こう言う番組が作れない国“日本”「汚れた真実(原題: Dirty Money)」Netflix/ドキュメンタリー/感想

僕らは何かしらの事件・事故・犯罪のニュースをTVやネットで毎日のように聞かされる。よほどの覚悟で遮断しない限り。



しかし、それらのうんざりするニュースの続報は、僕らではない“誰か”にとってどうでも良くなった途端見掛けなくなる。


視聴率を取れないから

余所にもっと面白い炎上があるから

圧力がかかったから

理由は様々だろうが最後まで報道する気が無いのは同じだ。



特に海外の不祥事は、その物量ゆえにあっという間に消えてゆく。実際これを観るまでフォルクスワーゲンの捏造のことなど僕の頭からも消えていた。







フォルクスワーゲンと言えばトヨタやGMと並ぶ車メーカーだ。モーターレースでも活躍し、その性能は申し分ない。

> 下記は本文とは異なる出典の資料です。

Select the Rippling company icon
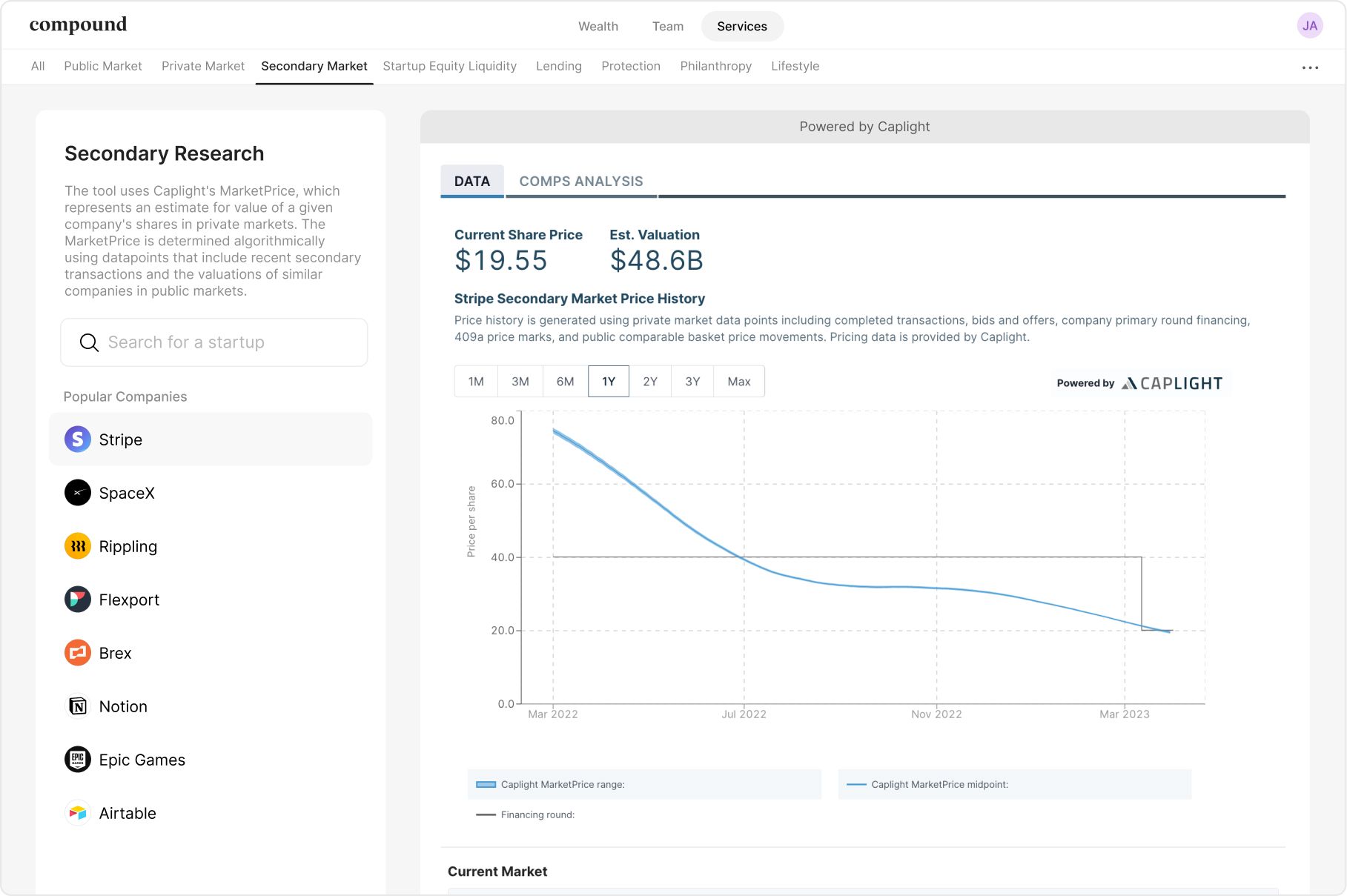The height and width of the screenshot is (896, 1347). coord(78,546)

ところが、彼らが売りにして来たクリーンディーゼル車の排気ガスが全然クリーンで無いことが2015年に発覚し、輸出相手国の基準値をクリア出来るよう組織ぐるみでソフトウェアに細工をしていたことまで分かり、完全にその威光は失墜するだろうと思われたが、今現在トヨタの販売台数を2年連続で上回る勢いだから不思議だ。

この番組では、法の下で口を開く人も含め、様々な証言者からVWの行ったイカサマの実状や隠蔽に至るまで掘り下げられているため、尚更VWの好調さの理由が分からなくなった。これだけの不祥事が起きた後だから逆に信用できると考えているのだろうか?それとも他の会社もやっていた(他のドイツメーカーの車も軒並みソフトウェアによる操作が行われていたことが調査で分かっている)のだからVWは悪い会社じゃないと判断したのだろうか?

僕などは、これだけのものを見せつけられればフォルクスワーゲンなど乗る気にならないし、日本のメーカーも似たようなことをやっているのではないか?と勘繰ってしまうというのに。






それほど前の事件ではない事柄をここまでまとめたドキュメンタリーは日本であまり見かけない。せいぜい東日本大震災関連くらいだ。このドキュメンタリーで排ガスの検査を行った会社の人が、公表するにしても慎重に行わなければ簡単に自分たちは潰されると思ったと語っていたが、日本でも僕らの知らないところで真実を握り潰す輩が大勢居るから日の目をみないだけかもしれない。でなければ、もっと日本でもこういった番組が作られても良いはずだ。ひっそりと深夜や早朝に流すのではなくゴールデンタイムを使う位の勢いで。

TVもネットもスポンサーあっての物だから、難しい話なのは分かっている。やはりNetflixのような広告に頼らない媒体でしか真実には近付けないのかもしれない。


勿論これが真実の全てではないのだけれど....







「汚れた真実」はNetflixにて全6シリーズ配信中(宣伝)

違法な貸付や製薬会社の闇やトランプ大統領の話までがっつりやっているようで楽しみである。